Q: In the case of 6 byte opcodes, push fun_addr; ret, what happens when the function rets? I mean what happens for example, when open_devices returns?

The short answer is: will return to where the top of the stack points to! i.e. back in the minipro.exe where the original call was made! Let me explain: the Push address; ret; is used like a trampoline (like an jump to another address). In the very begining of the program the original functions from minipro.exe are patched to point to another address (patch is done by overwriting the first 6 bytes of the original function by a jump to another address, aka push xxxx; ret;); Now when minipro.exe will call his own open_devices function the original code will never be executed, instead the program flow will be detoured in our custom function (where the push address points). When the IP has landed into our function address, the stack will contain all the arguments originated from the minipro.exe and most important the top of the stack will point to the address where the original call was made!(in minipro.exe of course) so the IP will return in the minipro.exe, thus continuing the normal program flow like nothing wrong happen.
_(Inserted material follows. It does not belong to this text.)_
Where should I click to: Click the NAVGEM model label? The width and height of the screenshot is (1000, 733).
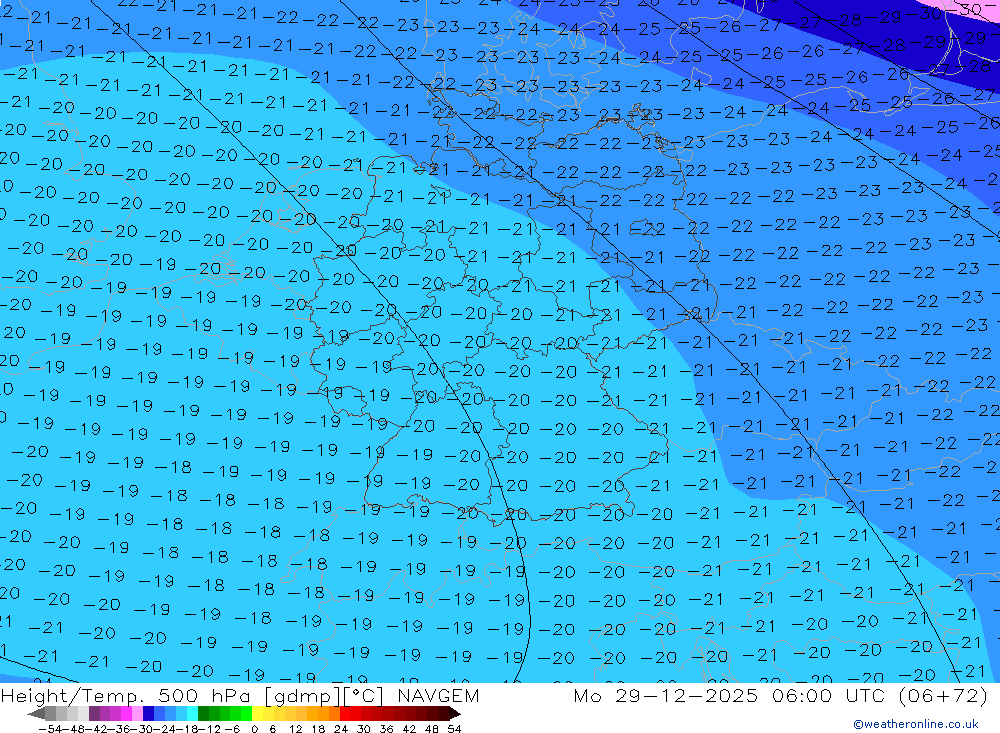436,696
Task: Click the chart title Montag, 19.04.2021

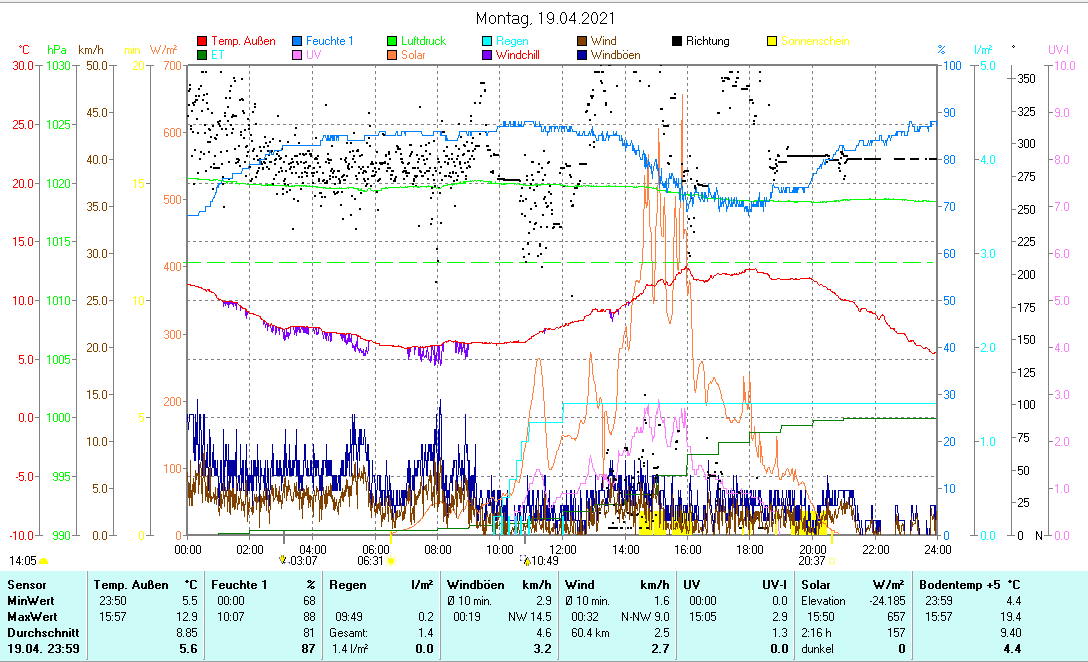Action: [x=545, y=18]
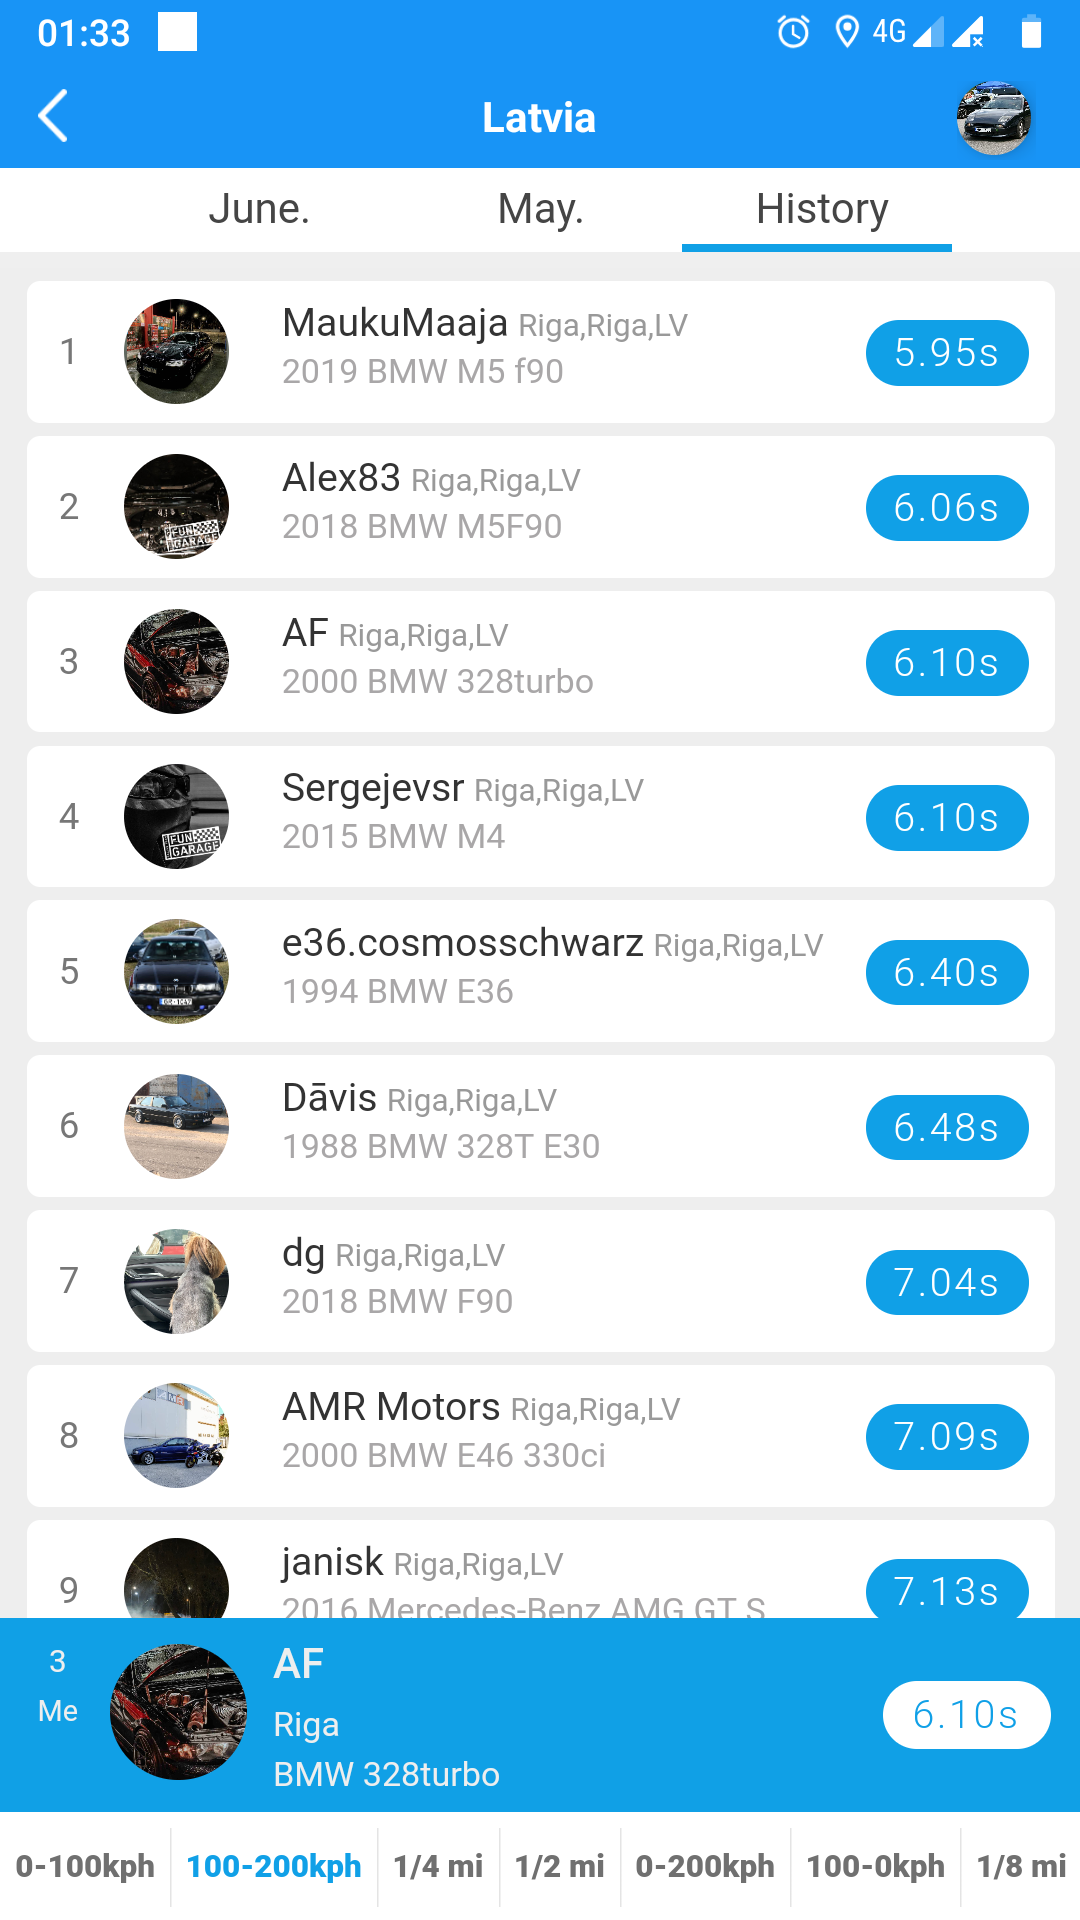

What if BYTE t[] is something like push addr; ret; ret; (like double rets?)

Sorry but this is nonsense! imagine this:

1. Push 1234;//This will push the value 1234 to the stack, so the top of the stack will point to the value 1234! 2.Ret;// The Instruction Pointer (Aka IP) will be loaded with the value from the stack pointer ie 1234 and the stack is discarded. In this moment the program flow will run from the address 1234! 3.Ret;// this will never be executed because the program is already elsewhere (at the 1234 address).

More of why i used Push/Ret pair instead of the JMP is explained in detail here: http://www.ragestorm.net/blogs/?p=101

I have tried also V6.5 and V6.13 versions, same crash in the Libusb. I think that this is linked with the Libs provided by NixOs or dependencies not sure what one. Next week i will have more time to play with, until then, succes!

[evrim]

Our ABI problem is solved by gcc force_align_arg_pointer function attribute. It now works. Thanks for the explanation, much appreciated.

Best, evrim.

//Minipro replacement functions
attribute((force_align_arg_pointer)) int open_devices(GUID guid, int *devices) {

https://gcc.gnu.org/onlinedocs/gcc-4.3.2/gcc/Function-Attributes.html#Function-Attributes force_align_arg_pointer On the Intel x86, the force_align_arg_pointer attribute may be applied to individual function definitions, generating an alternate prologue and epilogue that realigns the runtime stack. This supports mixing legacy codes that run with a 4-byte aligned stack with modern codes that keep a 16-byte stack for SSE compatibility. The alternate prologue and epilogue are slower and bigger than the regular ones, and the alternate prologue requires a scratch register; this lowers the number of registers available if used in conjunction with the regparm attribute. The force_align_arg_pointer attribute is incompatible with nested functions; this is considered a hard error.

See also: https://bugs.archlinux.org/task/27560

[radiomanV]

What a good finding! a ha! Never tought that was a stack misalignment issue! damn gcc!

I was aware that was an abi/stack corruption problem . I never encountered this issue on other distros no mather if os was 32 or 64 bit; I think that this is wine related. For example i stubbed the open_devices function (by placing an ret 1 at the beginning of function), and after recompile there was no crash(sure no hardware was detected) but the minipro.exe started ok, device plug function worked ok, so the libudev was working ok, libpthread also no problem and the other dependencies libs was also ok. Only the libusb crashed no mather of what function you called(in fact libusb corupted the stack due to the missalignment). Next week i will investigate this and the setupapi.dll replacement will reflect my findings.

Here is another article on the subject: https://eigen.tuxfamily.org/dox/group__TopicWrongStackAlignment.html

Regarding to the "baby" you made me laugh ha ha, the "baby" was supposed to be this NixOs to play with, but thanks for the wishes anyway! i'm way too old and rusty for a real "baby", heh!

Once again thank you for finding the root cause, i'm sure that this will cause issues in the future if no care are taken now.